As Prof. Tonia Vincent (University of Oxford, United Kingdom) pointed out in her talk, “Stop taking painkillers for arthritis” was a depressing headline published a month ago in The Times. It was based on the draft NICE guidelines released in April 2022 [1]. In the guidelines, exercise for OA patients is recommended instead of pain medication, as several control trials stated that any exercise was beneficial compared with no exercise. There is less established data on a dose-dependent relationship between OA and weight loss. The 2 large existing cohort studies are of low to very low quality. In the United Kingdom, it is recommended to commence topical NSAIDs and intra-articular injections but not to offer other pain medications as these are not deemed to be cost-effective.
Drugs used in inflammatory arthritis failed in OA

OA occurs due to both anabolic and catabolic processes. Previously, research targeted the catabolic process, aiming at dampening immune responses or attacking specific proteases in this pathway. Therefore, some drugs used in inflammatory arthritis (i.e., DMARDs, anti-IL1, anti-IL6, anti-TNF, hydroxychloroquine) were repurposed for OA, but unfortunately, all studies in this regard have failed. However, as Prof. Vincent said: “There is still hope for OA patients in the future!”

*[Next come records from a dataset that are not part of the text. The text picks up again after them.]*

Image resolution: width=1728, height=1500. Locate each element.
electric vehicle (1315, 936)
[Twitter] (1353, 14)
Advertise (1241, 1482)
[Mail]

Over the past 20 years, revolutionary progress has been made in the OA field, particularly in epidemiology and molecular analysis of articular cartilage, as well as tremendous improvements in Omics studies. However, the way forward is hindered by the high costs of setting up a clinical trial, so more attention is now given to experimental outcomes rather than clinical outcomes, where smaller numbers of patients are necessary.
OA: driven by mechanical injury

OA is a disease driven by abnormal mechanical load going through both large and small joints. This is due to 2 mechanisms: increased load on a normal joint, by obesity or malalignment, or, alternatively, normal load on a joint that has lost its mechano-protection due to ageing or an acute joint injury.

The articular cartilage consists of 5–10% of the total tissue volume of the joint and is one of the most quiescent tissues of the human body. Cartilage is exquisitely sensitive to injury. When an injury occurs, almost every signalling pathway in the cartilage is rapidly activated within 30 seconds. Injury response genes, including inflammatory and anti-inflammatory repair genes, are turned on, producing various proteins. “We think this injury response is really important to what happens in OA,” Prof. Vincent said.
Pathogenesis is a balance of 2 counteracting pathways

Further research has shown the existence of 2 principal pathways that drive different responses in the joint (see Figure):

  • The sheer stress pathway, resulting in mechano-inflammation leading finally to matrix degradation and pain;
  • The repair pathway, releasing a whole host of growth factors that collectively drive the repair and regeneration of the cartilage. Therefore, the compressive load might be beneficial for the cartilage.
Figure: The osteoarthritis pathogenesis [1]

FGF2, fibroblast growth factor 2; TGFβ, transforming growth factor β; HDGF, heparin-binding growth factor; TGFβR, transforming growth factor β receptor; FGFR, fibroblast growth factor receptor.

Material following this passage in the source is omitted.